━━━ Supplied information ━━━

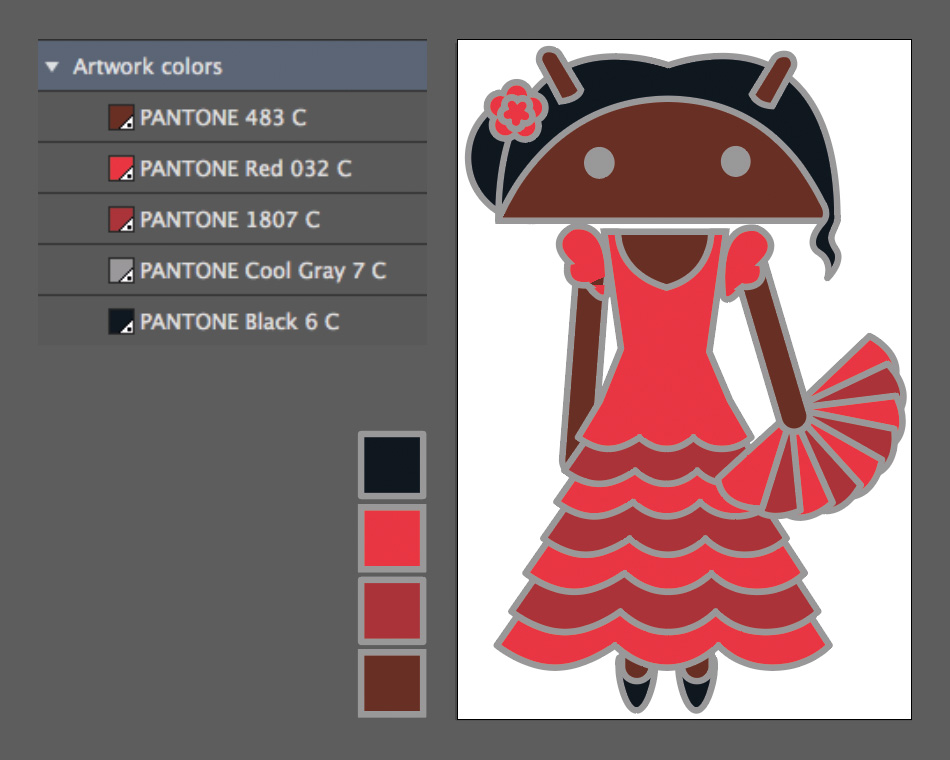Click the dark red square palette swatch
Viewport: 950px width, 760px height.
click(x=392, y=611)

━━━
━━━ Supplied information ━━━

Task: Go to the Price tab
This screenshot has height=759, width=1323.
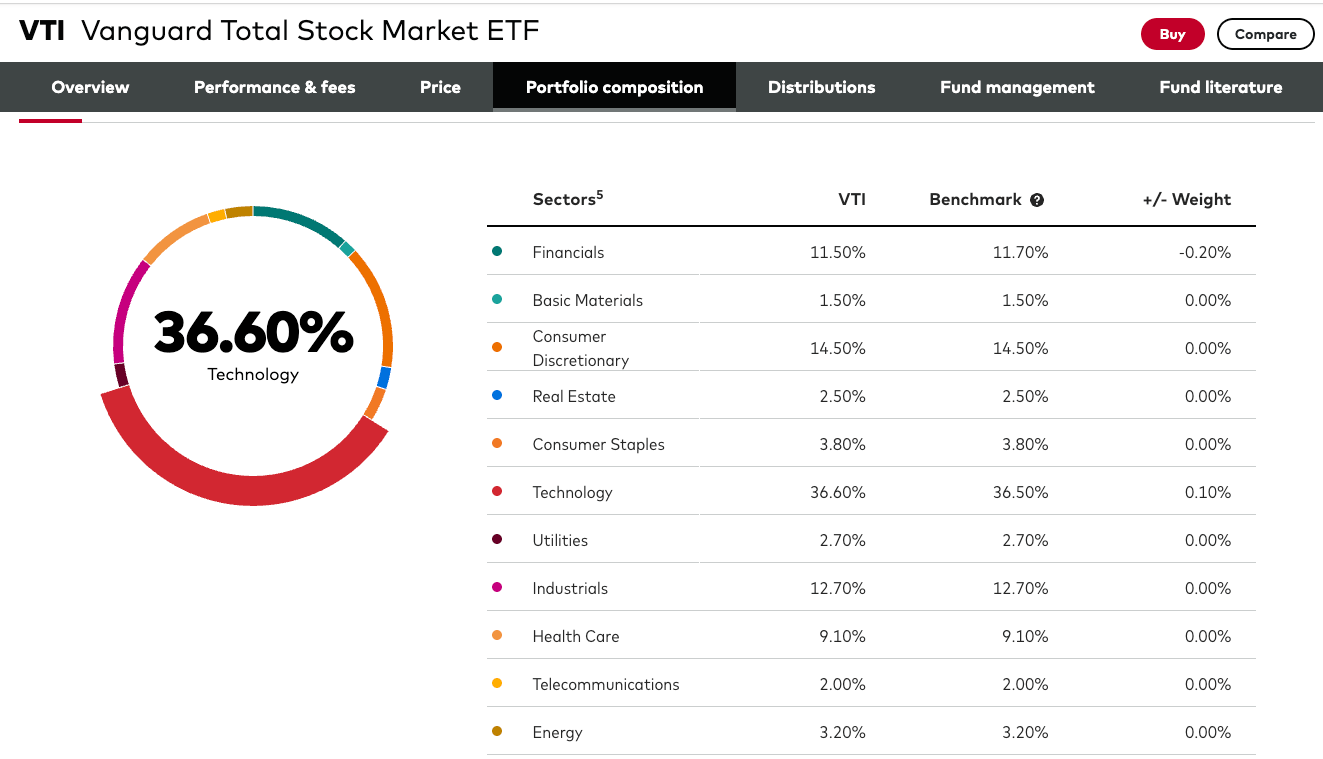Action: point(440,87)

━━━
━━━ Supplied information ━━━

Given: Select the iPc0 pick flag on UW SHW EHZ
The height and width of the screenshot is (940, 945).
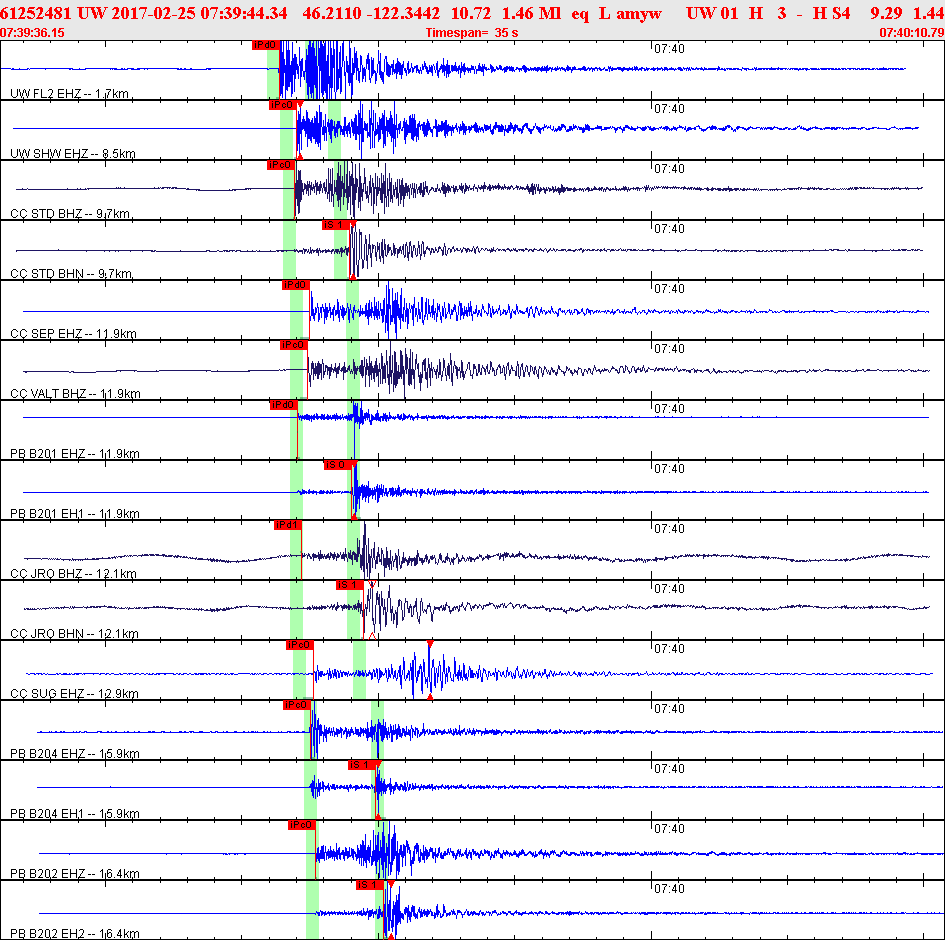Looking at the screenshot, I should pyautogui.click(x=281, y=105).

━━━

- Exercise goal: Revise the rows from the line with "Task: Go to the Price tab" up to and including the line with "Action: point(440,87)", replacing "tab" with "panel" and keeping everything else unchanged. Omit the pictures and give only those lines.

- Answer for the task:
Task: Go to the Price panel
This screenshot has height=759, width=1323.
Action: point(440,87)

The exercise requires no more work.